Il faut une rupture nette. Une initiative forte et spécifique pour les jeunes. Les présidents d'université - et là aussi, quelle différence avec 1968! - ont fait une proposition très judicieuse : suspendre le CPE pour six mois et faire de l'université le lieu d'un grand débat dans la société française. Ensuite, il faudrait que s'ouvrent des négociations entre gouvernement, patronat, syndicats et représentants des jeunes. A charge pour l'Etat d'évaluer le coût des mesures envisagées. S'il le faut, pendant cinq ou six ans, on crée un « impôt solidarité jeunes» prélevé sur toutes les formes de revenus. La France a besoin d'être mise en confiance. La société est tellement bloquée qu'il ne suffit plus d'avoir raison pour pouvoir la réformer. La méthode compte autant que le fond. Il est évident que l'on doit réintroduire une flexibilité dans le marché du travail. Mais il faut à tout prix garantir en même temps une plus grande sécurité, sinon, quelle que soit la réforme proposée, elle reste inaudible. Prenez l'exemple du Danemark, où cette flexibilité est totale. En contrepartie, la personne licenciée perçoit un an de salaire à taux plein et l'Etat lui garantit une réinsertion professionnelle rapide.Ces dernières années, la France a fait un choix contraire: celui du toujours moins d'impôts...
Remettez-vous en cause le système scolaire français?
Pour la droite, comme pour une partie de la gauche, un enseignant doit se cantonner à diffuser un savoir.

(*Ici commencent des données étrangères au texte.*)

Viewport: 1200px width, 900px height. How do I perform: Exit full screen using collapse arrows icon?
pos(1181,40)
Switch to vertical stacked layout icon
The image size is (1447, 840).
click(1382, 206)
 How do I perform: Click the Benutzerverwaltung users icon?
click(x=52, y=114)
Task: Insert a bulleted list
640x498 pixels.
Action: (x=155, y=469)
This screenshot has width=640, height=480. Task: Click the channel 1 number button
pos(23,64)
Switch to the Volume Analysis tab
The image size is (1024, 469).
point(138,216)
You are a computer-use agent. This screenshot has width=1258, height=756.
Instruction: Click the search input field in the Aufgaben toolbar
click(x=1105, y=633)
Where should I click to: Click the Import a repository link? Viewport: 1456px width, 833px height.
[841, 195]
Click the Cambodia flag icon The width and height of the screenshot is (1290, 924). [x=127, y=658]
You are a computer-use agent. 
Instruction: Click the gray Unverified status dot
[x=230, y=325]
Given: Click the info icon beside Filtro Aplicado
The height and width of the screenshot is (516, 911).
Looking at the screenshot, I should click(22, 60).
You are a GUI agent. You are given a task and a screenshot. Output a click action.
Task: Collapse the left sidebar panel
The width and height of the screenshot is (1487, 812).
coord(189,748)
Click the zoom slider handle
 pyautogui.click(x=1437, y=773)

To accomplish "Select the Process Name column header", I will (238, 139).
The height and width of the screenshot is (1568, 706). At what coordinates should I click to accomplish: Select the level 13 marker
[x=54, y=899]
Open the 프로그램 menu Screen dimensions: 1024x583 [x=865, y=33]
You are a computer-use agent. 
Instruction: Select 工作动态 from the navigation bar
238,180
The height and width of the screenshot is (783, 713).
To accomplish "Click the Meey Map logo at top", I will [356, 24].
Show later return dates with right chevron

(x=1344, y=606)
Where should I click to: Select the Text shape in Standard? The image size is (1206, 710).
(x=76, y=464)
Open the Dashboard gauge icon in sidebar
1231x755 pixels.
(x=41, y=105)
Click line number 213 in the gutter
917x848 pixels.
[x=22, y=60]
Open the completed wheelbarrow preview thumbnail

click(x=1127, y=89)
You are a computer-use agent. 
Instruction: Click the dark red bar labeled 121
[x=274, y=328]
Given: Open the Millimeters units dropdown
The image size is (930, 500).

Cela n'est plus possible. Désormais, on a besoin d'enseignants laïques ouverts aux différentes cultures pour répondre aux inégalités sociales. L'école doit retisser des liens avec la vie des quartiers. Devenir un lieu où l'on acquiert aussi bien des connaissances qu'un savoir social. Dans l'enseignement supérieur, les entreprises doivent s'ouvrir à des partenariats avec l'université, sans pour autant inféoder l'éducation au monde du travail. Quant aux entreprises elles-mêmes, leur problème n'est pas de pouvoir licencier. C'est le coût du travail. Peut-être faut-il, pendant les cinq premières années, baisser les charges sociales des PME qui font l'effort d'encadrer un jeune. Il faut aussi, comme en Allemagne, développer l'apprentissage. Certes, les chefs d'entreprise doivent faire des bénéfices, mais ils doivent aussi développer un minimum de conscience sociale. Investir dans les jeunes.
Vous êtes décidément bien loin de vos revendications radicales de 1968...
J'estime ne pas avoir changé. Je ne fais que continuer.